Supplied data —
>>>>>
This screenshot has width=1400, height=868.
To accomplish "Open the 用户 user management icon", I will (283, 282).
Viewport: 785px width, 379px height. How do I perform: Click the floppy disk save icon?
<<<<<
>>>>>
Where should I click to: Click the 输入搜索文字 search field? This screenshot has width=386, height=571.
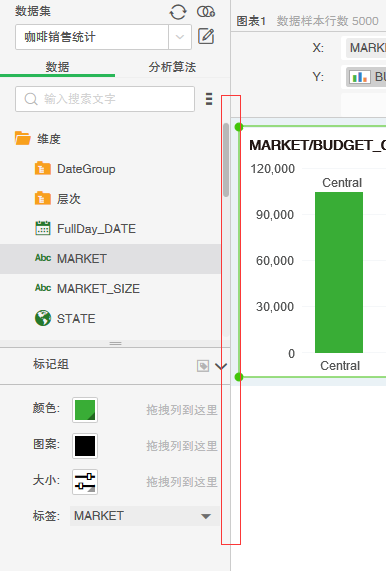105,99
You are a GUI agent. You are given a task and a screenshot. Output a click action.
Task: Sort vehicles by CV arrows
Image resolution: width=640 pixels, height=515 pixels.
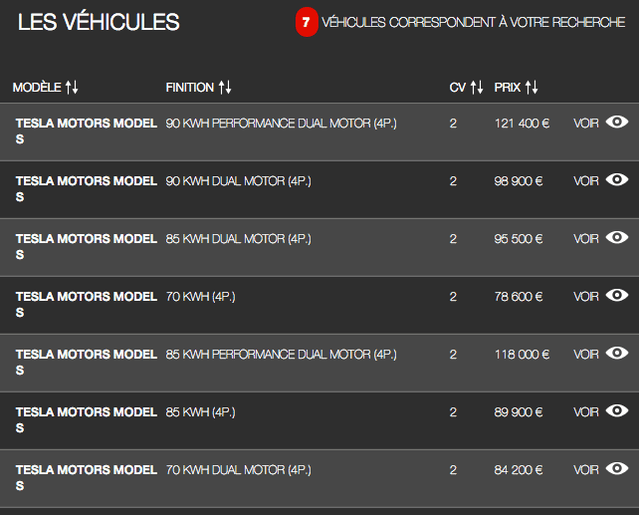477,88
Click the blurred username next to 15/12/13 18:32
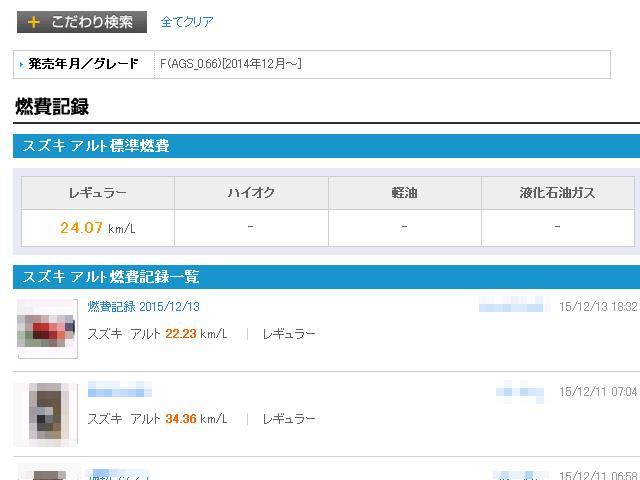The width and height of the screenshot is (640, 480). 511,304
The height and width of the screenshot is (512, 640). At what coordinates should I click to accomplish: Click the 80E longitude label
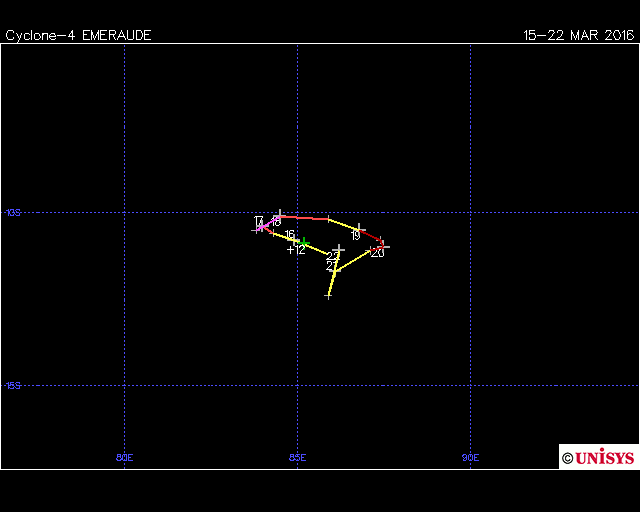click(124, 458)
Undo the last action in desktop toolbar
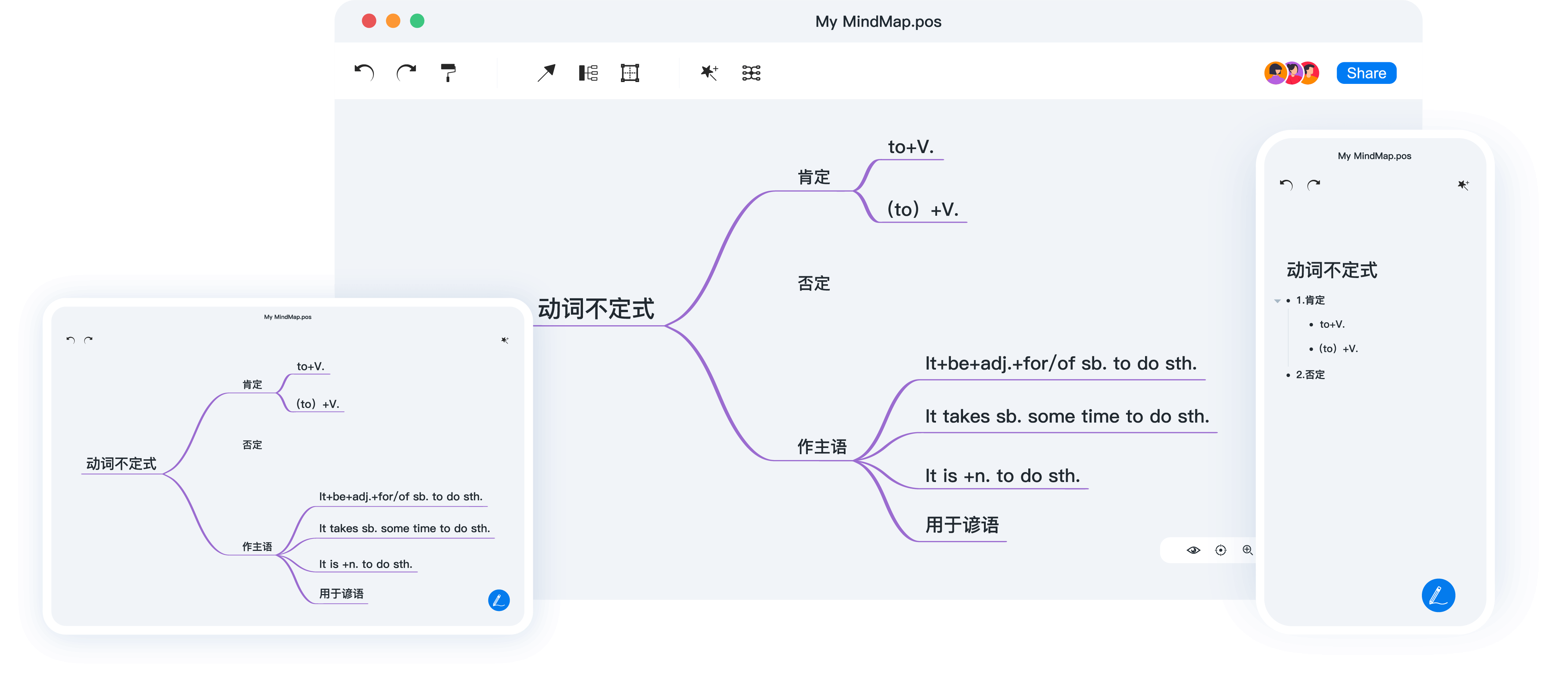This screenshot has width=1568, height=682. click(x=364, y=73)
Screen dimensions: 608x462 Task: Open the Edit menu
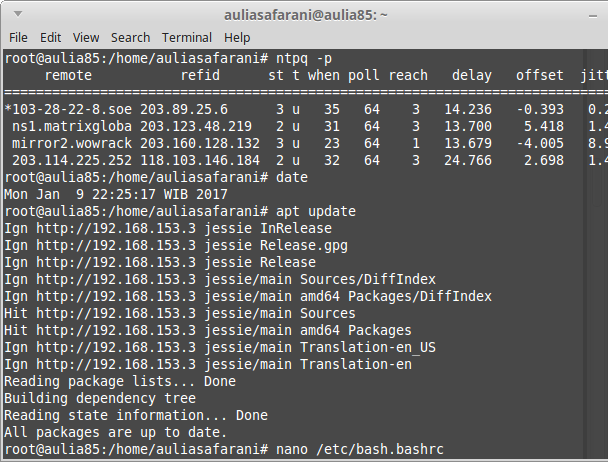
<<<<<
>>>>>
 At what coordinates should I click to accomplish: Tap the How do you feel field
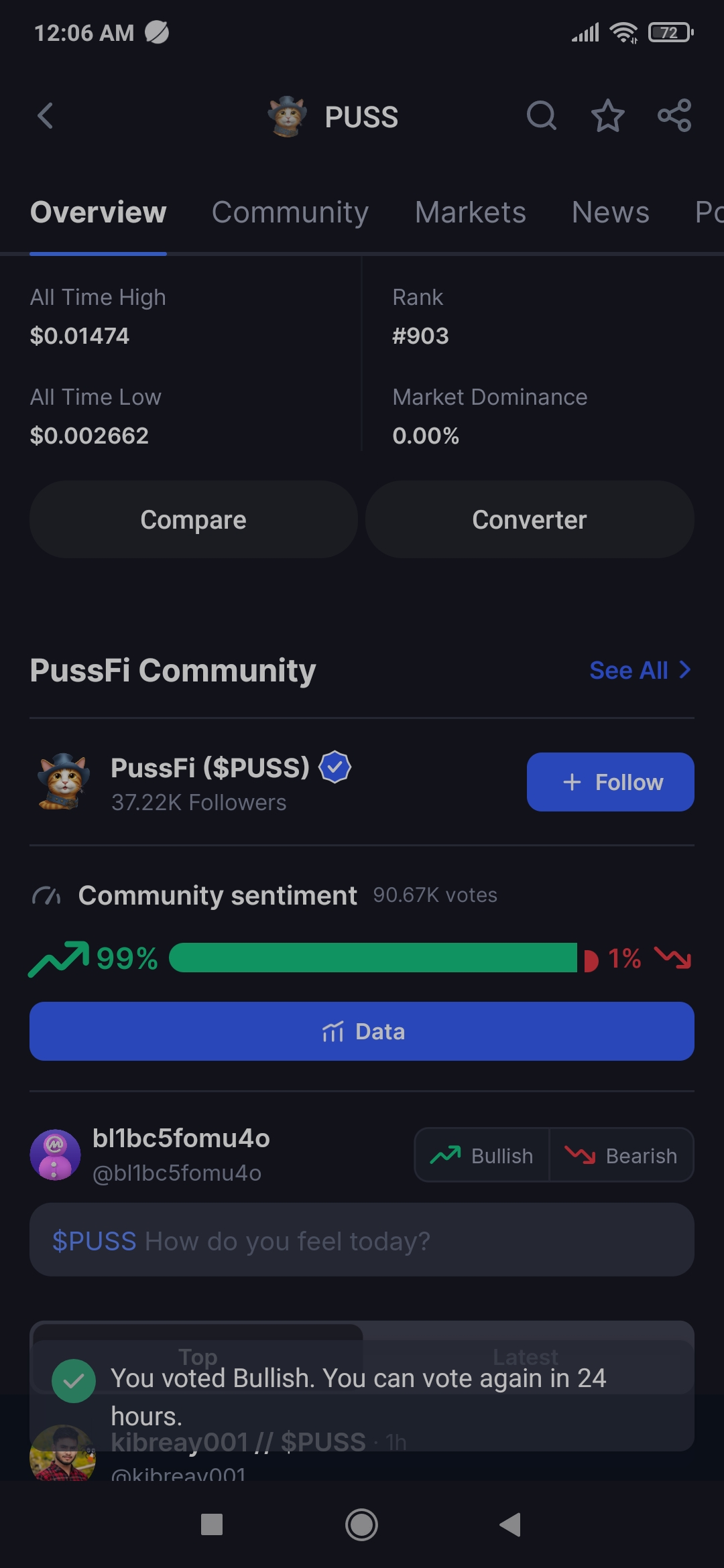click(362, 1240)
<<<<<
Required work — What lines above run from the one with "Where should I" to the one with "Screen dimensions: 608x462"? Give them again exactly, ends included, and leave the pictures out.

Your response —
Where should I click to: Click the 输入搜索文字 search field? This screenshot has width=386, height=571.
105,99
You are a GUI agent. You are given a task and a screenshot. Output a click action.
Task: Sort vehicles by CV arrows
Image resolution: width=640 pixels, height=515 pixels.
477,88
Click the blurred username next to 15/12/13 18:32
The width and height of the screenshot is (640, 480). 511,304
The height and width of the screenshot is (512, 640). At what coordinates should I click to accomplish: Click the 80E longitude label
click(124, 458)
Undo the last action in desktop toolbar
This screenshot has width=1568, height=682. click(x=364, y=73)
Screen dimensions: 608x462 Task: Open the Edit menu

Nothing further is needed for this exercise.